Chinese in Southern Sakhalin contacted diplomatic establishments of the ROC in the USSR and returned to China in 1947 under the scheme for overseas Chinese repatriation established by the ROC - the same as other Chinese in the USSR. One hundred and sixty-one persons left Sakhalin for Shanghai, ROC as a Chinese returnee group and at least 4 Chinese remained in Sakhalin. It is estimated that the returnee group consisted of around 120 Chinese and around 40 Japanese families. Anxiety over regime change caused their return. They were not purged under the socialist regime in Sakhalin though they had stood by the Wang Jingwei regime under the Japanese Empire. However, socialization of the economic system and an increase of Soviet citizens damaged their lives because most of them had been engaged in commerce.

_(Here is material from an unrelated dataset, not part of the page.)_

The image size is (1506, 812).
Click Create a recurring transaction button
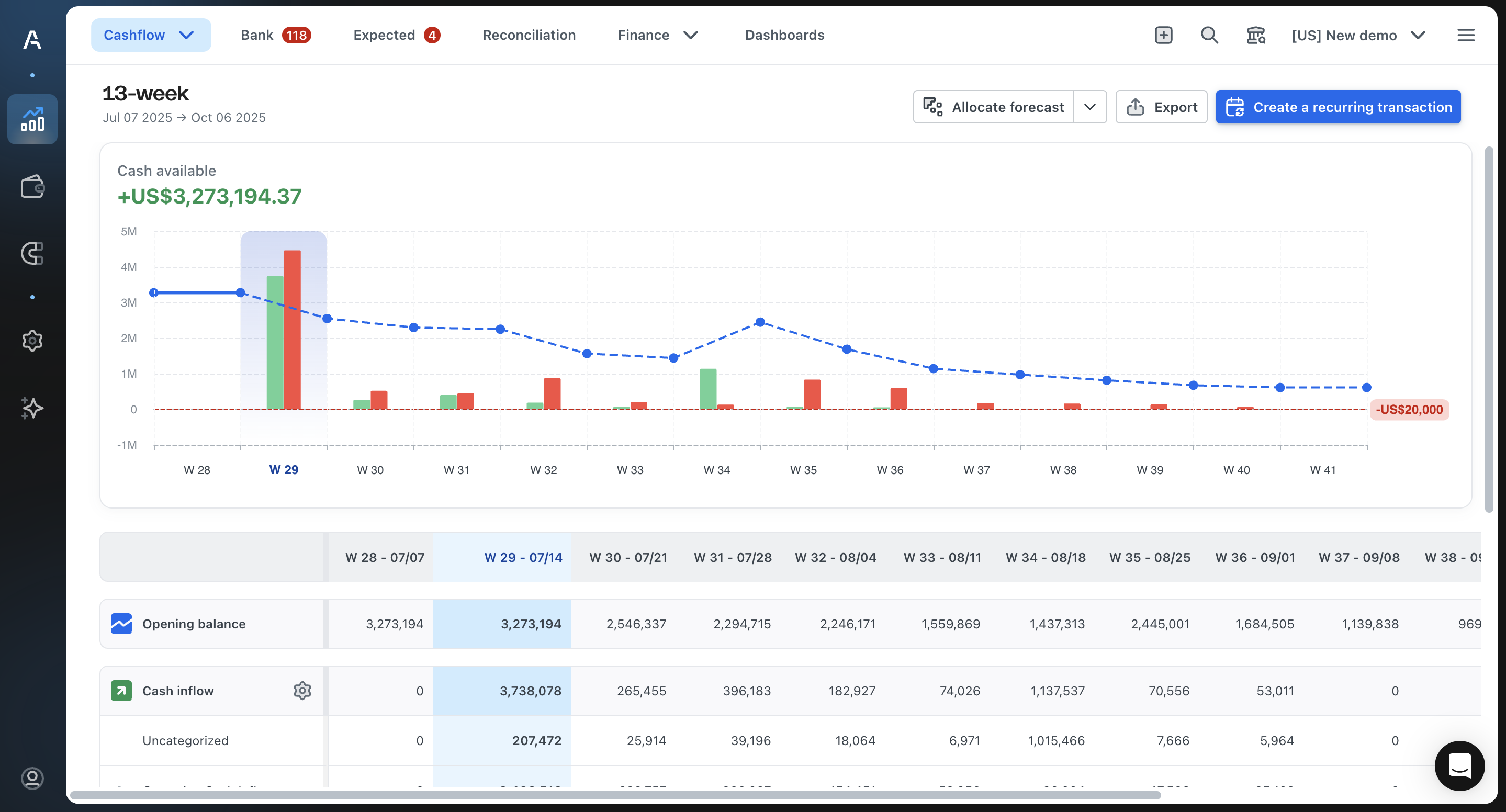(x=1338, y=107)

The government of Shanghai-city shouldered the most important role for supporting these returnees from Southern Sakhalin. The Shanghai branch of the Ministry of Foreign Affairs, ROC made every effort to accommodate them just after their arrival; however, the branch and the central government did not have a budget to support them. Not only these returnees from Southern Sakhalin but also returnees from other areas of the USSR and domestic refugees generated by the Chinese Civil War had flowed into Shanghai. Discharge of these populations was an urgent issue for Shanghai-city. Shanghai-city planned to settle these returnees and refugees on uncultivated lands in Zhejiang and Jiangxi provinces as relief works. However, it emerged that those lands were not suitable for agriculture and the returnees from Southern Sakhalin had no intention to move to those lands though some of them came from those provinces.

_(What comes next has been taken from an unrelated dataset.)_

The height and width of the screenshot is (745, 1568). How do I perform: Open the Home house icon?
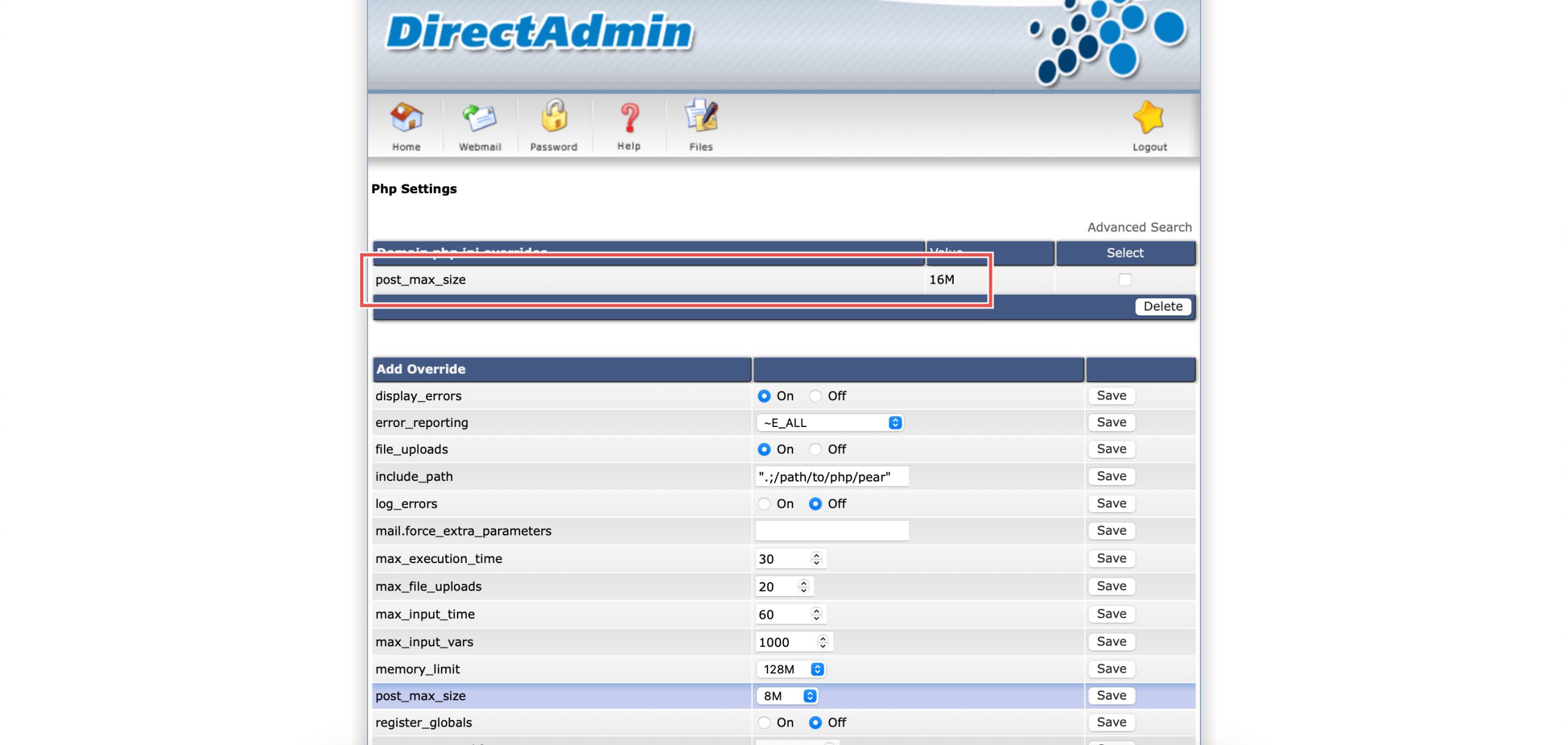coord(406,118)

One-third of the returnees from Southern Sakhalin had desired to move from Shanghai to Taiwan just after the return and that rate rose to three-fourths in a month, though there was no one among them from Taiwan. Some of the domestic refugees also desired to move from Shanghai to Taiwan. The Chinese Civil War had already proceeded and these refugees regarded Taiwan as one of the safe areas in China.
The reasons specific to returnees from Southern Sakhalin desiring to move to Taiwan were the linguistic barrier in Shanghai, linguistic advantage in Taiwan and reunion of family in Japan. Shanghai and the surrounding areas had a variety of Chinese dialects and there were few people among the returnees from these areas. As an official document stated, it was very difficult for them to get a job there. On the contrary, many people came from Fujian province and spoke Fujian dialects, which was one of major dialects in Taiwan; moreover, it is natural that they expected that they could communicate in Japanese there because Taiwan was a colony of the Japanese Empire the same as Karafuto. In addition, an example of reunion of family in Japan via Taiwan has been known. The colonial government of Karafuto launched the evacuation during the Soviet-Japanese War and many women, children and senior citizens moved to Hokkaido. The Soviet army sealed off La Perouse Strait and many families were separated.
The return of Chinese from Southern Sakhalin was a kind of unwilling displacement of citizens of the victorious nations generated by a series of border shifts after WWII, such as the return of the USSR citizens from China to the USSR. For their fatherlands, the victory of the war meant the liberation or the restoration of independence; however, for them, whether victory or defeat, border shifts derived from the war meant the disorganization of the order which they had help build as foreigners.